Cesare Prandelli vorrebbe tornare ad allenare in Italia

Cesare Prandelli si è pentito di essere andato ad allenare all’estero. L’ex allenatore della Fiorentina ed ex CT della Nazionale italiana, vorrebbe poter tornare in Italia. Intervistato da RMC Sport, il tecnico bresciano ha analizzato le prime partite dei Mondiali e toccato temi importanti riguardanti la Serie A.

 Golovin 
“Golovin è un giocatore moderno con una buona base tecnica. È il prototipo del giocatore futuro come modello”.

Il suo futuro?
“Dopo le esperienze straniere voglio tornare in Italia. Valuterò ogni decisione. L’Udinese? Non c’è mai stato nulla, sono stato piacevolmente sorpreso di essere accostato a questa panchina, ma non abbiamo avuto contatti”.

Le piacerebbe tornare in Nazionale?
“Voglio dare il mio contributo alla federazione, ma la cosa importante non sono tanto gli allenatori quanto il progetto: bisogna tornare a mettere la Nazionale al centro del nostro calcio. Complimenti e in bocca al lupo a Mancini per la sua nuova avventura”.

Che Mondiale ti aspetti dal punto di vista tecnico?
“Mi aspetto che la Germania, il Brasile, le squadre più solide ed equilibrate facciano un pressing alto con ripartenze brevi, mentre le altre squadre dovranno adattarsi alla situazione; cercheranno di chiudere gli spazi per evitare che i grandi giocatori facciano la differenza.

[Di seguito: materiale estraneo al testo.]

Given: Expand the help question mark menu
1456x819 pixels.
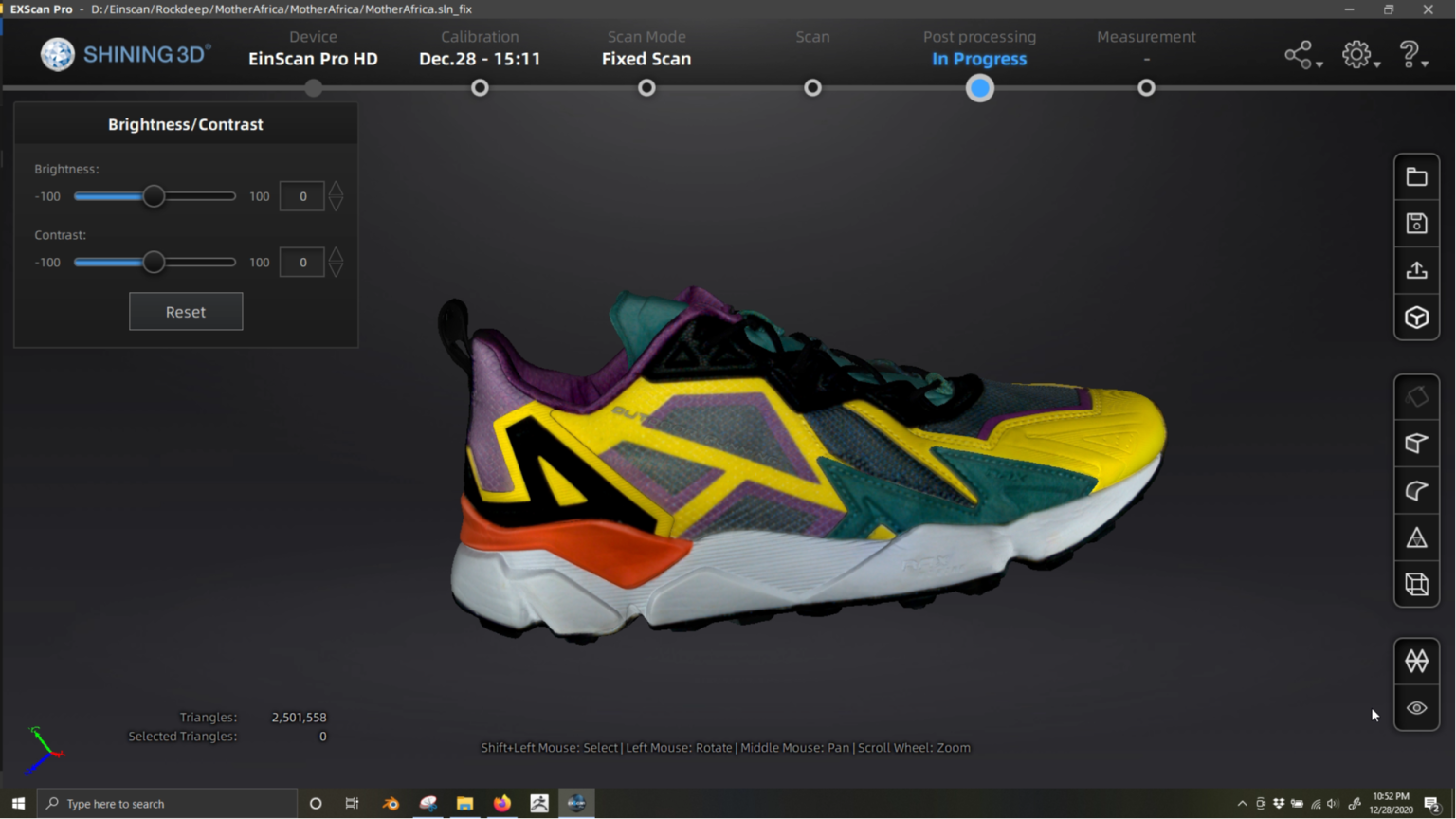Looking at the screenshot, I should coord(1412,55).
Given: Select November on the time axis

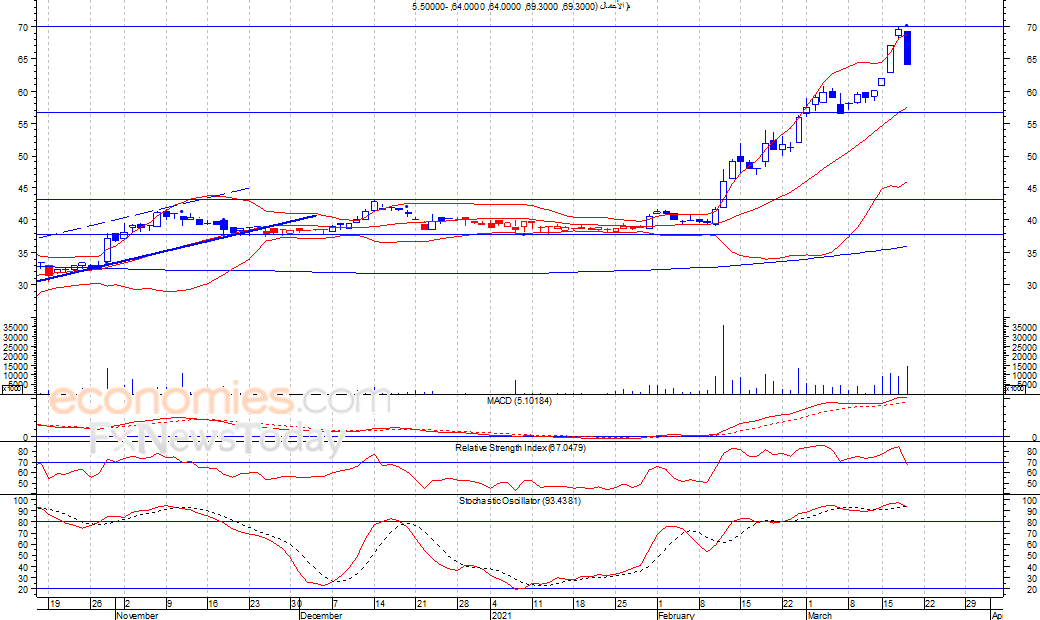Looking at the screenshot, I should pos(137,615).
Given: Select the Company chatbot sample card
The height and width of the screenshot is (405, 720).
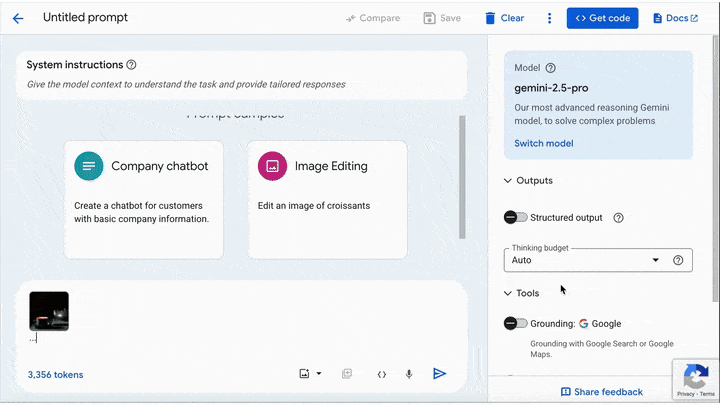Looking at the screenshot, I should click(141, 198).

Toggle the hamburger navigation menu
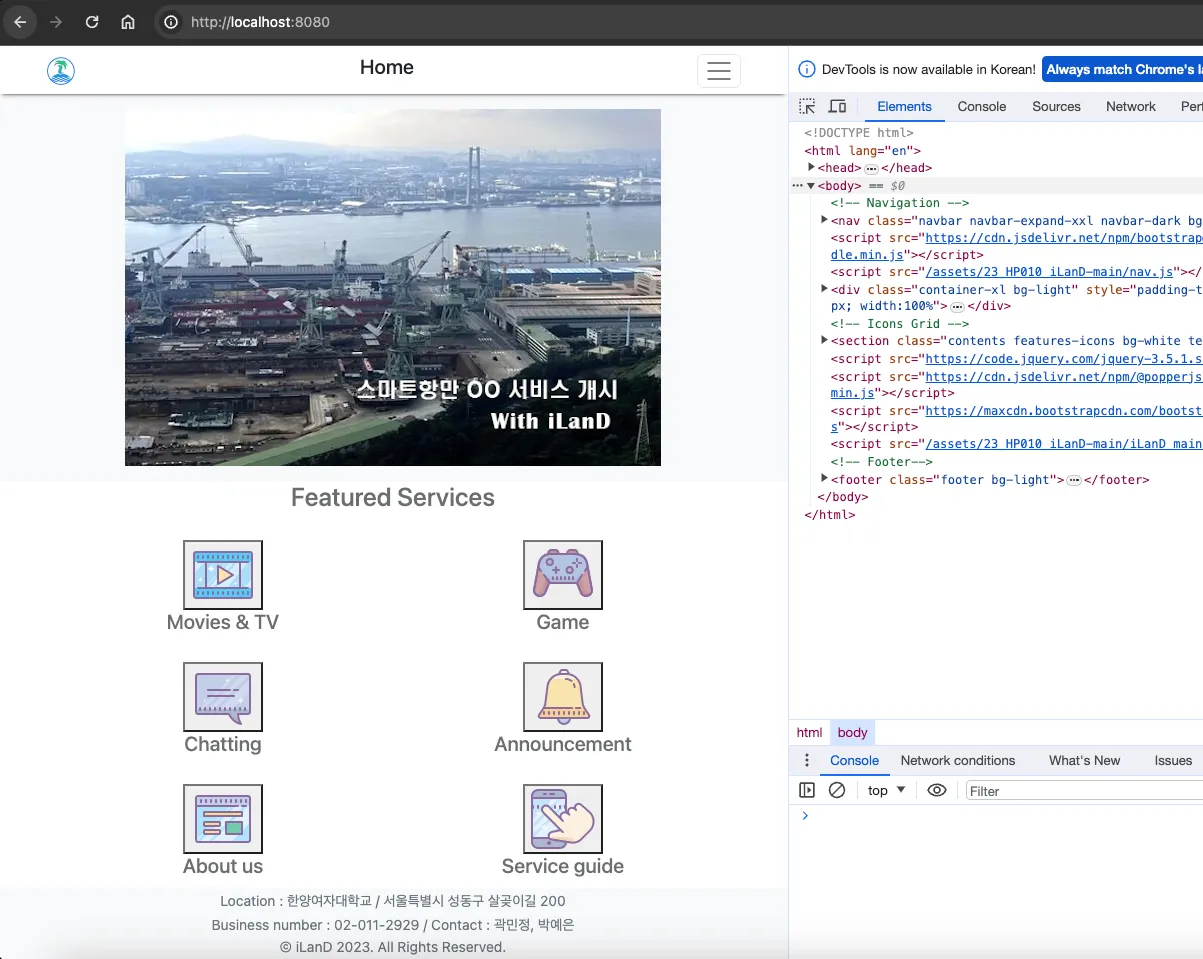718,71
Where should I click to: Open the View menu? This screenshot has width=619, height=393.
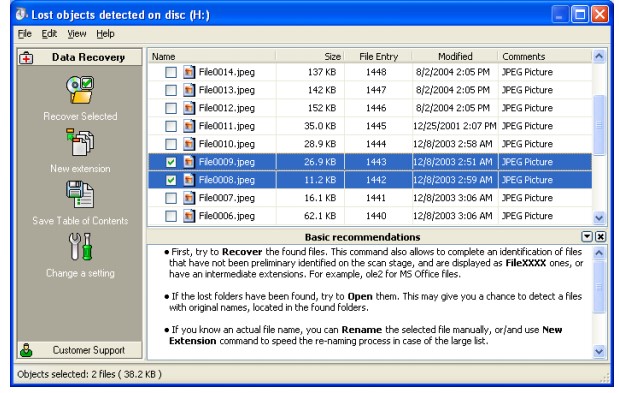[77, 34]
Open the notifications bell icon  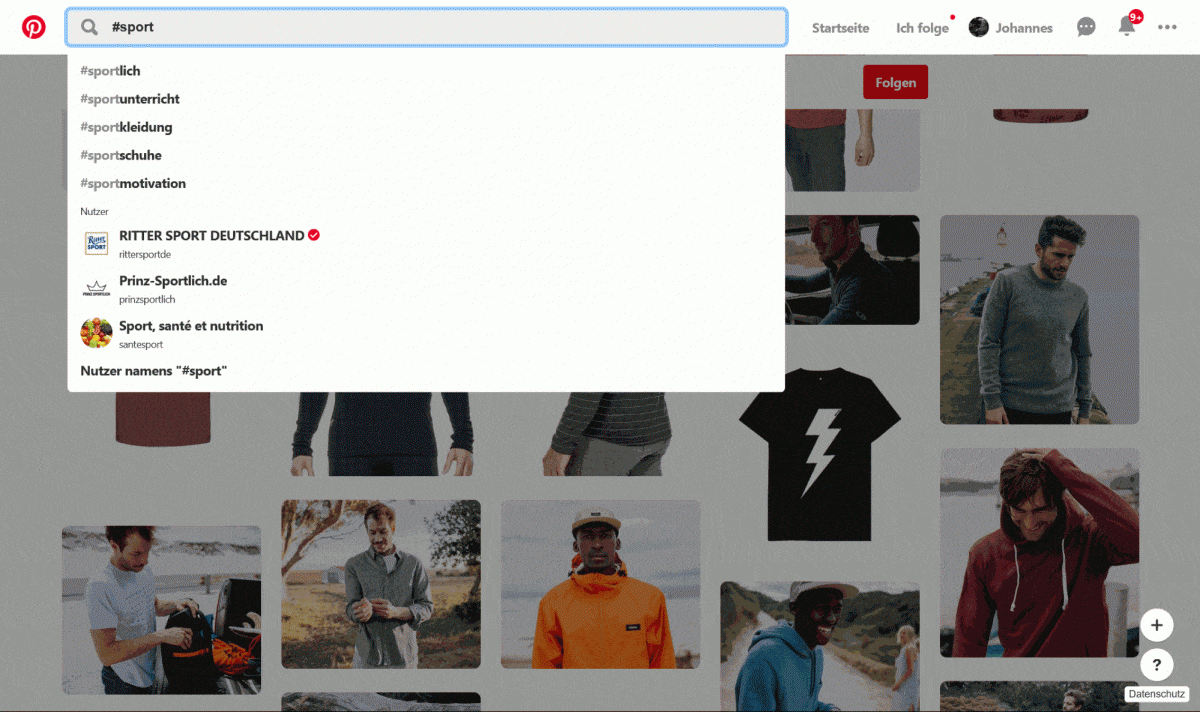1127,27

L’Argentina sarà protagonista, ma anche la Francia è programmata per arrivare in finale: ha giovani forti, intraprendenti e forti anche in prospettiva”.

Consiglierebbe a Chiesa di restare alla Fiorentina?
“Gli consiglierei di rimanere alla Fiorentina per maturare, migliorare e aiutare la sua squadra a far bene. Avrà tutto il tempo per andare via.Ha tutte le capacità e le qualità che mancano in questo momento al calcio”.

Ancelotti a Napoli?

“Si pensava alla Nazionale per lui: se ha scelto Napoli è perchè pensa di poter vincere; avrà avuto sicuramente garanzie dal presidente. Il Napoli sarà una squadra diversa da quella sarriana: meno bel gioco ma più voglia di vincere il campionato”.

Chi sarà la sorpresa del Mondiale?
“Ci aspettiamo qualcosa di straordinario dai soliti campioni, ma penso che Salah potrebbe trovare la conferma a livello mondiale”.

Quale scelta non rifarebbe?
“Dopo il Mondiale ho cercato di dimenticare un po’ tutto. Con il senno del poi dico che era giusto rimanere in Italia e sfruttare le mie opportunità”.